La rubrica di…

La rubrica di…

La rubrica di… Francesca Nicolò

Quanto è difficile essere donna in quanto tale?

Ad una ragazza giovane viene necessariamente chiesto di essere magra, bella e perennemente “in tiro”.

Vi è mai capitato di vedere le pubblicità dei giornali? Visi perfetti, culi perfetti e fisico al top.

E quante di noi hanno sofferto nel non sentirsi perfette?

Nel sentirsi meno delle altre? Io personalmente mi ricordo i pianti nei camerini dopo aver provato l’ultima taglia disponibile che non entrava.

Per me non c’era nulla.

Ad una donna viene chiesto di essere intelligente e bella.

Ad una mamma di essere sempre sorridente e con la casa perfetta.

Ma quanto è facile sentirsi inadeguate?

Quanto è dura non sentirsi adatte al proprio ruolo?

Una mamma deve sempre perennemente giustificarsi per essere anche una lavoratrice.

Spesso se una donna e mamma ama il proprio lavoro, viene accusata di non tenere ai figli.

Come se non possa esistere una donna che ama il lavoro e i suoi figli in egual misura.

Il lavoro è la realizzazione di sè stessi, perchè non amarlo, o quantomeno dare il meglio?

I figli vanno da sè: sono parte fondamentale del cuore.

Io personalmente ritengo che una donna che lavora può essere una mamma felice.

Purtroppo è la società che “condanna” una donna a prescindere.
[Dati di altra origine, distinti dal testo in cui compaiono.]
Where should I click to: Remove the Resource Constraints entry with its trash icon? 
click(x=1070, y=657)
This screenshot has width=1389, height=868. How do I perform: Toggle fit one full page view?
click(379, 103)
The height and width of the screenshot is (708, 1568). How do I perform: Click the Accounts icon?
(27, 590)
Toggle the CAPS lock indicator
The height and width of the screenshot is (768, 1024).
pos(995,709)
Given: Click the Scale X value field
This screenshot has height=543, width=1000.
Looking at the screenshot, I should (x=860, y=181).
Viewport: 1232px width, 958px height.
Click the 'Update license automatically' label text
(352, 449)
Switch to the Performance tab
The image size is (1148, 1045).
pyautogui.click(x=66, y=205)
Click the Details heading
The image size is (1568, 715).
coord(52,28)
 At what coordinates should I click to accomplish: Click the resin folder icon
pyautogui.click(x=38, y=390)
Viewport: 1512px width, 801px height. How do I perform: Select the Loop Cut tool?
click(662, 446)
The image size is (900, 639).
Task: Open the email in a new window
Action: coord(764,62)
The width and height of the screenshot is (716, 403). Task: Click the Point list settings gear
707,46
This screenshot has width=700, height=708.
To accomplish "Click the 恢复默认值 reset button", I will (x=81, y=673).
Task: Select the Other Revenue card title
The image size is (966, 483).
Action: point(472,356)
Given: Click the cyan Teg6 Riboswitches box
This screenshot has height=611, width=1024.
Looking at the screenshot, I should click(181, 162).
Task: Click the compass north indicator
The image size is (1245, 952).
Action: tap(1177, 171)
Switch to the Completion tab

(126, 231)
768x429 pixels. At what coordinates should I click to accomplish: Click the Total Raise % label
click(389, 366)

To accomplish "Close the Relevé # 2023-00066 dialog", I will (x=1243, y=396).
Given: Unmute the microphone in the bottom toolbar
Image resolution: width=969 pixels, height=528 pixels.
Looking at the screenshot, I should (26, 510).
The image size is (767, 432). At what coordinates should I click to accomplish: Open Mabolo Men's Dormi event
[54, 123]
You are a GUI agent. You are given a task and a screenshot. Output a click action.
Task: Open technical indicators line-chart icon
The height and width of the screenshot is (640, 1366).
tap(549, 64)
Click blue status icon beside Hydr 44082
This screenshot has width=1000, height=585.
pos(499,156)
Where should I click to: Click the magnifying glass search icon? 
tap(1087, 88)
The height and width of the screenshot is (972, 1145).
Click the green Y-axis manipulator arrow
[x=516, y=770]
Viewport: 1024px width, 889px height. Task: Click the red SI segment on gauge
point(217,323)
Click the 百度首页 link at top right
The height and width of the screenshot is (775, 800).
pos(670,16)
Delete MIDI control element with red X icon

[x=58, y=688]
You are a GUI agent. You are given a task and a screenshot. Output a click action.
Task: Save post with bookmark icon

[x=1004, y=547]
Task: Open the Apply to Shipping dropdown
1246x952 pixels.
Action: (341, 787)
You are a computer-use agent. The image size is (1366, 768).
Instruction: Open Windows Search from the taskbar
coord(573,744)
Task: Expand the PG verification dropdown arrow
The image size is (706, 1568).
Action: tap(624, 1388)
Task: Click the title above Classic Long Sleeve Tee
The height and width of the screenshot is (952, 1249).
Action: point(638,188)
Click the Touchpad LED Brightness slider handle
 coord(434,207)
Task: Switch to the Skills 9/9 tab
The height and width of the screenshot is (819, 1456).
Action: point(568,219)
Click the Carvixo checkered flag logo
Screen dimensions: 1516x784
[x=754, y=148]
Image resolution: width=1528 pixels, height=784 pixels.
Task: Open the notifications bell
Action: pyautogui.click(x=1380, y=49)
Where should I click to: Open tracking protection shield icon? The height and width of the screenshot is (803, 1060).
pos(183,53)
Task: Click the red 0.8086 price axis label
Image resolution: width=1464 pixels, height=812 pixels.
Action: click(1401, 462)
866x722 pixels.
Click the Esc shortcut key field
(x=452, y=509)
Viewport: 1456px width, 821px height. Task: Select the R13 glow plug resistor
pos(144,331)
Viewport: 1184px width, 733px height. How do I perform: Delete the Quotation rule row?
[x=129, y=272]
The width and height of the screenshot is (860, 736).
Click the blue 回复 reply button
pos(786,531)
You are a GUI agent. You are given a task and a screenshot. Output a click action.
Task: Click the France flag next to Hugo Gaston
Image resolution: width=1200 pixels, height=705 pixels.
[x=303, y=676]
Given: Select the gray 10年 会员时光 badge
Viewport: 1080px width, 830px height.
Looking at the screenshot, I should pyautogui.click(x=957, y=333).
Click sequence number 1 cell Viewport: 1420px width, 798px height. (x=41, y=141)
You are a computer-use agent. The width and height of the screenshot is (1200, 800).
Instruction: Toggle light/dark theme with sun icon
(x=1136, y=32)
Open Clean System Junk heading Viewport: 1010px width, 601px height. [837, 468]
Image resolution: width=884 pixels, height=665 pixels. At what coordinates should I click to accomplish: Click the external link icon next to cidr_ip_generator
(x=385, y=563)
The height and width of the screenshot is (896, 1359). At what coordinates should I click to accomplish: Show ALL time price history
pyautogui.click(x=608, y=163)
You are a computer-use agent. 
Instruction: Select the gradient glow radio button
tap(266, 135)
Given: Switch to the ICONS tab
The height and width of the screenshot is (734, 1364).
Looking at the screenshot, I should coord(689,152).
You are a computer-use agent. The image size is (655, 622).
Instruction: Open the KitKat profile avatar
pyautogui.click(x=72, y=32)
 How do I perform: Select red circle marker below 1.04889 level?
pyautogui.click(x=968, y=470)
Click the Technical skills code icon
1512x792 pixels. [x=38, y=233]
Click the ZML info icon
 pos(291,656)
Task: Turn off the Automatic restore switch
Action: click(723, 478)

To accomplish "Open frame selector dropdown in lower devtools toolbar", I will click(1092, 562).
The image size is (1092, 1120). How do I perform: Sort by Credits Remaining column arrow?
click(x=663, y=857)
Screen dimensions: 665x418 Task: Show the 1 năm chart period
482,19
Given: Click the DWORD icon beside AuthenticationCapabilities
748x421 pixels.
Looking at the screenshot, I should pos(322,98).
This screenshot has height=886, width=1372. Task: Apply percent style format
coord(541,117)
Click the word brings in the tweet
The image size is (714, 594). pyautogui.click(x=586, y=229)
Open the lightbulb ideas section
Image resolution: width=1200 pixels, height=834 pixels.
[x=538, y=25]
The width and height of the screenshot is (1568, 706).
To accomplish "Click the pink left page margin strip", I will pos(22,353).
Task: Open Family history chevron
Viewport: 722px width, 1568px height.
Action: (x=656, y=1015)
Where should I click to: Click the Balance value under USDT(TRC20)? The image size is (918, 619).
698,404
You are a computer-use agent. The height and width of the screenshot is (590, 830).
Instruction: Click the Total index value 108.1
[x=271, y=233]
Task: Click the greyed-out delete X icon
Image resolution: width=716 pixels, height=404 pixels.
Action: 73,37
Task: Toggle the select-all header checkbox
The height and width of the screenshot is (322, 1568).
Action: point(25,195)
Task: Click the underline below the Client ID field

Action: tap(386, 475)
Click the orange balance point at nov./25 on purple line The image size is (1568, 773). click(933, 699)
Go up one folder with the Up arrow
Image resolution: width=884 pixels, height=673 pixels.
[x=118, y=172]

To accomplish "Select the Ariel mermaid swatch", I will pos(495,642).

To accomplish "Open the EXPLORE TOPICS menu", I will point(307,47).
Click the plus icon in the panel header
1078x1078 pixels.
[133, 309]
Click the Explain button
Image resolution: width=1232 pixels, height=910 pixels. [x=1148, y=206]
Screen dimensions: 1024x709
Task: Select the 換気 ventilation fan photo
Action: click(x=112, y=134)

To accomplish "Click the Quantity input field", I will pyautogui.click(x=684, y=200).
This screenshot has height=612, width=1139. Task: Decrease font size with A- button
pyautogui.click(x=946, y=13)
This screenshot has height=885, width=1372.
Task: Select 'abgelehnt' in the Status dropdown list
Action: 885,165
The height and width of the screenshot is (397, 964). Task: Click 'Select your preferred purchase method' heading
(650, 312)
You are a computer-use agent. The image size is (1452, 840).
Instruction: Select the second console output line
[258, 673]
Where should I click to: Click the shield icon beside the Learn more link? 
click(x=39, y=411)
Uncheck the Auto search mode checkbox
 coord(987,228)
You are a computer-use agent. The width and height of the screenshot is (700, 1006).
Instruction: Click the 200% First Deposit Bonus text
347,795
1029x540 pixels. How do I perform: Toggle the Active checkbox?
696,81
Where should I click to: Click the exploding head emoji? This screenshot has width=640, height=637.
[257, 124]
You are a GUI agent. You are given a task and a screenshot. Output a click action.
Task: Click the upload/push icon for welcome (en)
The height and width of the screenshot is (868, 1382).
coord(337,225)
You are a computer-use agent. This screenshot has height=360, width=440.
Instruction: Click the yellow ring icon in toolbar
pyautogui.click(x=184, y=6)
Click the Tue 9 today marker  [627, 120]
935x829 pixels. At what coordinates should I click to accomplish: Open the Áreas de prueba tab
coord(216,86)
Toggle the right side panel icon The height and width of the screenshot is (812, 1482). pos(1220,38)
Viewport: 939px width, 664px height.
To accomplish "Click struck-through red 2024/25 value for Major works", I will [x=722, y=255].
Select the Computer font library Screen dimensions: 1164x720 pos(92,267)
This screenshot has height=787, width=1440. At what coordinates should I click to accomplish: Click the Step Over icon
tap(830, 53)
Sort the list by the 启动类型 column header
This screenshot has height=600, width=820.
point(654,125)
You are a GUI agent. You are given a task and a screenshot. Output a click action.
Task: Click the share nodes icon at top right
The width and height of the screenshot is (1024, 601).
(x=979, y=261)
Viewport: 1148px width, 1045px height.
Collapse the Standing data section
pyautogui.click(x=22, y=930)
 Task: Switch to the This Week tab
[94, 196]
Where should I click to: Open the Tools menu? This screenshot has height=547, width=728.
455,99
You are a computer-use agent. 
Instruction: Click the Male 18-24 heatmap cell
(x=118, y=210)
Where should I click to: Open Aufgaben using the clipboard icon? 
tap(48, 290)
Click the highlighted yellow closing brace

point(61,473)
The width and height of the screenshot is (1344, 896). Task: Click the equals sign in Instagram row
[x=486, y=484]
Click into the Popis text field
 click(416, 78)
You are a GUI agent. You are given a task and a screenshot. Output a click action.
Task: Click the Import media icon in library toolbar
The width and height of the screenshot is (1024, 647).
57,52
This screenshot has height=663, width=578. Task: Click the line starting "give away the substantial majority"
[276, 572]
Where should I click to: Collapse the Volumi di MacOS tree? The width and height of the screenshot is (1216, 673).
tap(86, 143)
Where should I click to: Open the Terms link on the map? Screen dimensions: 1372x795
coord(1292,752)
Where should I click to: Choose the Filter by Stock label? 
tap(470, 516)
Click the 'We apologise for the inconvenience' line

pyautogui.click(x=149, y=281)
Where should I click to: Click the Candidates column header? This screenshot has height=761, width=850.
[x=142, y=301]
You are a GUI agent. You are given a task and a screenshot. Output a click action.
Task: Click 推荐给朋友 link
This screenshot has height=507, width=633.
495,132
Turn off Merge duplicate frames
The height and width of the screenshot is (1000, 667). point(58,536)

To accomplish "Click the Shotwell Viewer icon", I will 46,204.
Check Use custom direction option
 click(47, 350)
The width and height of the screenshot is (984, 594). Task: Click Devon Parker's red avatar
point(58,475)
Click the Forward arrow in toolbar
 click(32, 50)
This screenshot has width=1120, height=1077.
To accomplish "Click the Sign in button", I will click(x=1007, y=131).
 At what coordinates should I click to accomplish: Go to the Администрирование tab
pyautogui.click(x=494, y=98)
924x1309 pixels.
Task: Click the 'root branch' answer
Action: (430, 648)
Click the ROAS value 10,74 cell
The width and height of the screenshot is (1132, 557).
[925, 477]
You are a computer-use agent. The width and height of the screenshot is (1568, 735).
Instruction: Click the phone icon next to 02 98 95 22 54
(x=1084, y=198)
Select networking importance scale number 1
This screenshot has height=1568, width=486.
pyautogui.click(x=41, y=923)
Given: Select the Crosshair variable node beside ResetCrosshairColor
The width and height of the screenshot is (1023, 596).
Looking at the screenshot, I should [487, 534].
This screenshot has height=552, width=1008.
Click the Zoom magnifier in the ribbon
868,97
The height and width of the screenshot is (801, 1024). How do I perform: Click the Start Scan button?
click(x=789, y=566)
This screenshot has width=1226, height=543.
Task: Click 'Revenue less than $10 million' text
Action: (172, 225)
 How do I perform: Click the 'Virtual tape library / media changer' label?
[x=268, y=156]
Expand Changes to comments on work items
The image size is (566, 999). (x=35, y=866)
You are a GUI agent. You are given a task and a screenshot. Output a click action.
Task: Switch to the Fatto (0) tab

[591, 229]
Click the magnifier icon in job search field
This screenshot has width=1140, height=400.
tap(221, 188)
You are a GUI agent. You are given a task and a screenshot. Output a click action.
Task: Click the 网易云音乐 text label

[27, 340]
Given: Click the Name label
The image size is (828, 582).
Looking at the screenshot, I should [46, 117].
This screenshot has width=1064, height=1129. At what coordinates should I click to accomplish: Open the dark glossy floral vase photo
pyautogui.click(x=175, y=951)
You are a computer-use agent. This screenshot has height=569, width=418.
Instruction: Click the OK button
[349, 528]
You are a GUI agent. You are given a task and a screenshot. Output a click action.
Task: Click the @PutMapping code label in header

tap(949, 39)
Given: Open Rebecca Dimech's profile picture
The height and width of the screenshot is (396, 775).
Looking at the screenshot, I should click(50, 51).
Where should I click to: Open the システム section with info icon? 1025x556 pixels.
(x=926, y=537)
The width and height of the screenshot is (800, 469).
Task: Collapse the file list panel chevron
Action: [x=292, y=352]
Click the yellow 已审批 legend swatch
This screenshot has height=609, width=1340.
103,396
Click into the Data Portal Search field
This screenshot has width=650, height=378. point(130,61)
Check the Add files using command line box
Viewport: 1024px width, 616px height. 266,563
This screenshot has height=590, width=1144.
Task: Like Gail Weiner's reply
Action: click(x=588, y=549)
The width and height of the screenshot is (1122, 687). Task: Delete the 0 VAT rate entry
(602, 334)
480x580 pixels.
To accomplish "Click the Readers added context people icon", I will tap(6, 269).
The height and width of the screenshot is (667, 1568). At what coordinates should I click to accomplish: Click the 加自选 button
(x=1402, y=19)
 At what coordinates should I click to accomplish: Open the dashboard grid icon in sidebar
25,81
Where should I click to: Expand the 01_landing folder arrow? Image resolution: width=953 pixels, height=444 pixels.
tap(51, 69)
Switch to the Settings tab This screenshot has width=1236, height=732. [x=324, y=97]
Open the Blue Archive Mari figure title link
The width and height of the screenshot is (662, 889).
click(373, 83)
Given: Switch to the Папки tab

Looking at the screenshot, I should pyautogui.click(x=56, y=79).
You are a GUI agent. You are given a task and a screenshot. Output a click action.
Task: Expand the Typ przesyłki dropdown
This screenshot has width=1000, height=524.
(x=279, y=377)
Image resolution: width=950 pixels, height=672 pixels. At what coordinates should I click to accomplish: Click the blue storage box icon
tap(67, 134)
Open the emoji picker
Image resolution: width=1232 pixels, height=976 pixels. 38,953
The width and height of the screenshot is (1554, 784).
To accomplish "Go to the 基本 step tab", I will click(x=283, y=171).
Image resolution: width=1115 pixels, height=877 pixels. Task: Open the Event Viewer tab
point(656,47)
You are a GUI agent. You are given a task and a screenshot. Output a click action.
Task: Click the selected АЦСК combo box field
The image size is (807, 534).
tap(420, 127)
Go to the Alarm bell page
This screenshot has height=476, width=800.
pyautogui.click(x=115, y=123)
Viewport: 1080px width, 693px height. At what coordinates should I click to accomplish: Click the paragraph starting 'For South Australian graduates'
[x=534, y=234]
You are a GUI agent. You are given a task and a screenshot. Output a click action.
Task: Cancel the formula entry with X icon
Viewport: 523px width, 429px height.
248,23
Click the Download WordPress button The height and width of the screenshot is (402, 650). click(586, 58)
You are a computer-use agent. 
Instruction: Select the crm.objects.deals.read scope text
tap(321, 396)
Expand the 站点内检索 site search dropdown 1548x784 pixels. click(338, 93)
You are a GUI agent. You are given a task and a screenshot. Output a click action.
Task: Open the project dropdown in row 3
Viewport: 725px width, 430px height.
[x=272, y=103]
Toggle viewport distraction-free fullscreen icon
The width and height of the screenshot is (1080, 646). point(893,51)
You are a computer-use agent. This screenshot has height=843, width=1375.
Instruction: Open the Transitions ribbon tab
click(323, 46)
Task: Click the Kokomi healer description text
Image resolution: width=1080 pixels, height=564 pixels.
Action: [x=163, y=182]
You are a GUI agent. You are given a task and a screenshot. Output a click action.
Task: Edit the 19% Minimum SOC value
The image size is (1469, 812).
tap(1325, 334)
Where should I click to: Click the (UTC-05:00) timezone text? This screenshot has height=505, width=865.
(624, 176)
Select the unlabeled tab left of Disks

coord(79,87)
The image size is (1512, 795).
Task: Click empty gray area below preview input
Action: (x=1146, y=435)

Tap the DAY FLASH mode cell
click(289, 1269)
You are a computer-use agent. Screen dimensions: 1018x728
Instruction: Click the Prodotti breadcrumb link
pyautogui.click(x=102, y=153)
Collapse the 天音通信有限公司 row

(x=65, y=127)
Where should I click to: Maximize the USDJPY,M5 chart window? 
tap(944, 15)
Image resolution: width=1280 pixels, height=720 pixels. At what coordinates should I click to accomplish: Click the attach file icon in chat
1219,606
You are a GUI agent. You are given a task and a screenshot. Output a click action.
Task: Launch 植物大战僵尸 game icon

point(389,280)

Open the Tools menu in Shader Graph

Che tu sia una mamma dedita esclusivamente alla famiglia e ai figli,che tu sia una donna che decide di non essere madre,

oppure una donna che decide di essere lavoratrice e madre niente da fare: sarai sempre giudicata.

Giudicata dagli stereotipi che ti vorrano sempre di più.

Io non mi sono mai capacitata di tanta grettezza morale verso le donne.

Mi spiace, ma non ci sto.

Non ci sto ad essere giudicata perchè amo il mio lavoro e cresco un figlio.

Non mi sento una mamma inadeguata, mi sento una mamma felice quando il mio lavoro mi permette di garantire a mio figlio la serenità.

Una donna libera dai pregiudizi è sempre un pericolo per una società basata su una concezione di donna sottomessa.

Ripenso anche a quelle tremende frasi che vengono rivolte alle donne, vittime di violenza, su come fossero vestite al momento dell’aggressione.

Perchè una minigonna giustifica uno stupro..

Penso a tutto questo e mi viene rabbia.

Il vero orrore è il pregiudizio su una donna.

Solo abolendo ogni pregiudizio potremmo avere donne felici.

Solo educando i bambini al rispetto potremmo avere una società dove una donna potrà essere libera di esprimere ciò che vuole essere.

Una donna libera sarà una madre felice e realizzata.

E un mondo senza pregiudizi sarà un mondo più giusto per tutti.

6 commenti su “La rubrica di…

  1. Sono d’accordo su tutto. Sono una donna, moglie, madre e lavoratrice, a parte l’essere donna, la prima scelta che ho fatto è essere una lavoratrice, poi ho incontrato l’amore, poi sono nati i miei torment ops gioielli 😉 La difficoltà è che quasi tutti noi, lo dico anche per me, cerchiamo di essere senza pregiudizi, magari cerchiamo di non essere razzisti, di non giudicare le persone dal peso, di non giudicarle dal titolo di studio, e neppure dai soldi, ma su qualcosa cadiamo. W le donne alte, basse, rotonde e secche … e poi capita di cadere su un paio di orecchie a sventola, e in fondo ci chiediamo perché la persona non abbia ancora pensato a un intervento. È proprio difficile non avere pregiudizi e non tirare conclusioni tutte nostre.

  2. Bell’articolo. Hai proprio ragione. Una donna non deve essere giudicata per quello che fa ma per quello che dimostra di essere e se una mamma è anche una lavoratrice dovrebbe essere lodata e premiata.

  3. Essere diverso in un mondo piatto è una sfida. Aver le proprie idee in un mondo d’ignoranza è una sfida. E so che a te piacciono le sfide. Quindi avanti tutta.